Like churches in the American South that led the way in civil rights movements, millenarian or apocalyptic churches became popular as a form of resistance to colonial rule. Mission churches usually divorced Christianity from African culture and denied Africans the right to pastor or preach. As one African said, “To conform to all the missionary teachings forced one to become unAfrican. To be a Christian…[in the mission churches] meant that you always had to be apologizing for being an African” (David Sandgren, p. 184).

Millenarian churches, like other African Independent Churches, offered African leadership, pride in African culture, and support and encouragement to resist the colonial powers. Yet it offered all of this within the context of the new religion many Africans had embraced.

Colonial officials soon began to fear the leaders of these groups, as well as the way members of these churches encouraged each other to resist the law.

For example, Kenon Kamwana, who formed the Watchtower or Apostolic Church in 1909, urged his followers to refuse to pay taxes. We must not be afraid to break the law, he told them, because as children of God, we are not subject to the law of the colonial rulers.

The Rev. John Chilembwe was caught and killed after he organized a violent rebellion in 1915. Hundreds of his followers attacked and killed several white settler farmers in Malawi. For ten years after his ordainment, he had tried to work within the colonial framework, but finally, he proclaimed that colonialism made a mockery of Christianity. In particular, he condemned how Africans workers were treated by white settlers and the way Europeans conscripted Africans into service for WWI. Though Chilembwe died in 1915, his uprising and death predicted how churches and individual African Christians would become involved in liberation struggles around Africa in the 1950’s, 1960’s, and 1970’s, risking death and imprisonment in their willingness to disobey unjust and cruel treatment.

The Rev.
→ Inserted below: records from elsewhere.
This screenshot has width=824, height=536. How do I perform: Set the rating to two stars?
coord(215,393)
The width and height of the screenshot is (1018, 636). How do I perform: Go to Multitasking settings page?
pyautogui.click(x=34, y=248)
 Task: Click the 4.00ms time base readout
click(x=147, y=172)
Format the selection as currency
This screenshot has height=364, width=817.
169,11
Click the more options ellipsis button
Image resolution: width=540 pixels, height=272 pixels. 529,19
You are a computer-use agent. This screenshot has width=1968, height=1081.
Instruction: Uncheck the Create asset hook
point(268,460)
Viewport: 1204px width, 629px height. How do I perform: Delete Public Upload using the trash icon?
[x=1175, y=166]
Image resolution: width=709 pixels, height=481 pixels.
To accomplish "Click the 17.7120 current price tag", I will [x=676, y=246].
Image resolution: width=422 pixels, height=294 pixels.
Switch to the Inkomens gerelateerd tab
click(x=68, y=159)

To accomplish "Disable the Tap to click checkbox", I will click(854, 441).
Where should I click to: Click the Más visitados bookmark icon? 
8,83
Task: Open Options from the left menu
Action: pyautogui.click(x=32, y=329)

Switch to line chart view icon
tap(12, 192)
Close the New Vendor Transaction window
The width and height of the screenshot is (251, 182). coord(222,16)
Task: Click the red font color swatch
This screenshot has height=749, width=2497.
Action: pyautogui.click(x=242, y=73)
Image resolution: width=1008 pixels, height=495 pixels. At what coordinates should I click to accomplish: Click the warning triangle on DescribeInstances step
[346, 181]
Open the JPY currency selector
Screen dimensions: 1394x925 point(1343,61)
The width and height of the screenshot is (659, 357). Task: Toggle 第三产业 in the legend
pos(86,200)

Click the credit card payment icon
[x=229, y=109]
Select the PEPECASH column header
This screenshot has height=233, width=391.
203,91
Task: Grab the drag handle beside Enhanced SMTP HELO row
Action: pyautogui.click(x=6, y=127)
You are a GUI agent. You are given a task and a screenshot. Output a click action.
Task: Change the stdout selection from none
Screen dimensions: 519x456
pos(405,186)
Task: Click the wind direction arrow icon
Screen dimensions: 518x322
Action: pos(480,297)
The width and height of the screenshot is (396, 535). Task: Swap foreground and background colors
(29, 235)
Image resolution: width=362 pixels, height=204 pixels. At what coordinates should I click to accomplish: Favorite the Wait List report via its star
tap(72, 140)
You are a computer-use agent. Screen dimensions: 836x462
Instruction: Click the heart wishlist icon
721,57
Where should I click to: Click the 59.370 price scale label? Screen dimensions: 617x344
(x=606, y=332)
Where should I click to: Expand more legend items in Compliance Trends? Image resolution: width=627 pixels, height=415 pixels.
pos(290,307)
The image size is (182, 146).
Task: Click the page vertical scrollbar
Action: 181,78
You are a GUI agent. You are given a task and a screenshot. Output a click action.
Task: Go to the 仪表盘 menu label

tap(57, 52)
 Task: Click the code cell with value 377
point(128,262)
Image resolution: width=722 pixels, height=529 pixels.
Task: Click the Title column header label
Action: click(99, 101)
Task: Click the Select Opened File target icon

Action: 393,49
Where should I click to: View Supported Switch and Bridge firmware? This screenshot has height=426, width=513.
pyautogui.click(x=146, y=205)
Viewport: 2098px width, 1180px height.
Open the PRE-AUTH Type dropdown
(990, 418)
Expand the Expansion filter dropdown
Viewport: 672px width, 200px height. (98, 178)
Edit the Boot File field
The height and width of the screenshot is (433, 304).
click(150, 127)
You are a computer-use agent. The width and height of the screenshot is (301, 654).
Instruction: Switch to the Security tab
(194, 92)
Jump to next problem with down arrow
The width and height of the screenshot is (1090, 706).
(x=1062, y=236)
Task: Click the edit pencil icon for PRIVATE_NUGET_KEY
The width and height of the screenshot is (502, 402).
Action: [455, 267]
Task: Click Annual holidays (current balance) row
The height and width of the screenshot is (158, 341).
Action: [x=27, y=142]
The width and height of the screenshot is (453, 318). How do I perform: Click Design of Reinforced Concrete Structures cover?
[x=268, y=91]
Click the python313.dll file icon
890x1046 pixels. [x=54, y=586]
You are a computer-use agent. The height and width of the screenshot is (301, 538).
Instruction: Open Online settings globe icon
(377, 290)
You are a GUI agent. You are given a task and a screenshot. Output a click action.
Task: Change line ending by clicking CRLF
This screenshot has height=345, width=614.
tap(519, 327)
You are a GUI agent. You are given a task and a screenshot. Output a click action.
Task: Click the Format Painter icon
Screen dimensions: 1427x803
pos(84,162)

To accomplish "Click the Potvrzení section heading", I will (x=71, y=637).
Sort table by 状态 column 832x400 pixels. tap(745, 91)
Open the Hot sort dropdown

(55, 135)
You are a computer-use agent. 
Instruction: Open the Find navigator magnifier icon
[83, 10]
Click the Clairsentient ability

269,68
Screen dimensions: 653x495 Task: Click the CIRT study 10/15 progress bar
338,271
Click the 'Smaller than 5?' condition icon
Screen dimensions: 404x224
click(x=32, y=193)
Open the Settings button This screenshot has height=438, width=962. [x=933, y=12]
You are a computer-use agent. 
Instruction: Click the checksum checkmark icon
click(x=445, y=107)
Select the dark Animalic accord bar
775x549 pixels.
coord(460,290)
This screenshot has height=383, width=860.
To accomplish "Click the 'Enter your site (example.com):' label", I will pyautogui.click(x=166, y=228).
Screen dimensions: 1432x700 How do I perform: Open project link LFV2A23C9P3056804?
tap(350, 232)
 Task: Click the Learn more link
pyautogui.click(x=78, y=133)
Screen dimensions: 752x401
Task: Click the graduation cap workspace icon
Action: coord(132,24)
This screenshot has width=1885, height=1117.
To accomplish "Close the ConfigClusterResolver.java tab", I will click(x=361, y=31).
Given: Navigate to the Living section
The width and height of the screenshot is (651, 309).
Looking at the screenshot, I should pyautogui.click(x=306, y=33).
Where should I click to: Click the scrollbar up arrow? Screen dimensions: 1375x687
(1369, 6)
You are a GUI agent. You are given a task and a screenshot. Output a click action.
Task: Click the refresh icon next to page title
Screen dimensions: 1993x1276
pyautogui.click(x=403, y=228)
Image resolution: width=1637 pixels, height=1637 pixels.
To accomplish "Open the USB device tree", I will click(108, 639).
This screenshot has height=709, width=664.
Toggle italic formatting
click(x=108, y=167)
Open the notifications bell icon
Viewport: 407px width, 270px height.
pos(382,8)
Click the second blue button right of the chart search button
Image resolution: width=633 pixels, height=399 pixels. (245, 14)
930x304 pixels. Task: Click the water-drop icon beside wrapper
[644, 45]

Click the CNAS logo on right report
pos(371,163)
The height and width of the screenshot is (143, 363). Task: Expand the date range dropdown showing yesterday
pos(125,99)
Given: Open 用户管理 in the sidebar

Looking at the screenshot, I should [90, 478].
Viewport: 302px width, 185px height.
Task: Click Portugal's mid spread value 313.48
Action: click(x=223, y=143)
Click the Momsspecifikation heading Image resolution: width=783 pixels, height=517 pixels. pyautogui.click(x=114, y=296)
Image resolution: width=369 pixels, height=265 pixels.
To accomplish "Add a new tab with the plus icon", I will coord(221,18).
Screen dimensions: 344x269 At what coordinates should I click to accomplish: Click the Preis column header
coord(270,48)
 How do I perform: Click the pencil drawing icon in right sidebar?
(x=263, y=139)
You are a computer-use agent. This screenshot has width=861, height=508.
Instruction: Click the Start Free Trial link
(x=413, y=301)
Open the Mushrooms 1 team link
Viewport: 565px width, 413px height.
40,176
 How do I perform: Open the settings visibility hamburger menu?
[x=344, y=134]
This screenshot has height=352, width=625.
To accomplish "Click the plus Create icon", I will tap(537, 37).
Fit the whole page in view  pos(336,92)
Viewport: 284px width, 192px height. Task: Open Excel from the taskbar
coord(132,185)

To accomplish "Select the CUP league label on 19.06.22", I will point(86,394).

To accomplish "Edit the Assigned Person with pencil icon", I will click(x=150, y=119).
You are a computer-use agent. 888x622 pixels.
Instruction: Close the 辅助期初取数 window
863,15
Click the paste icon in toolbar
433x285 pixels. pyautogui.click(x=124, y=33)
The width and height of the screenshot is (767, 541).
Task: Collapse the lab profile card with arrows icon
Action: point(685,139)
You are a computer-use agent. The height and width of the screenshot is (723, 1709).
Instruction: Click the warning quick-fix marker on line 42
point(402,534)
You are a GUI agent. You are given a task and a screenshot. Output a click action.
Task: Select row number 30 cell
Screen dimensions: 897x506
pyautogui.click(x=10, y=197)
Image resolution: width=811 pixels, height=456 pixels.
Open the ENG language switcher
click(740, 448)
Wellington Butelezi encouraged his S. African followers to look to the Americans for help in the 1920’s. African Americans, he claimed, would arrive in airplanes to help liberate them from white domination. Though he was arrested and deported, his movement spread, as well as the hope that black Americans would arrive in South Africa to assist Africans struggling first under white domination and then under the even more oppressive apartheid system.

Millenarian/Pentecostal leaders emphasized healing, prophecy, and possession by the Holy Spirit. Their message often focused on spiritual liberation as much as on political liberation. Nevertheless, the hundreds of African leaders who pastored millenarian churches formed an integral part in the backbone of African resistance to colonial oppression and rule, as evidenced in their messages and by the fact that so many of them were exiled and arrested by the government.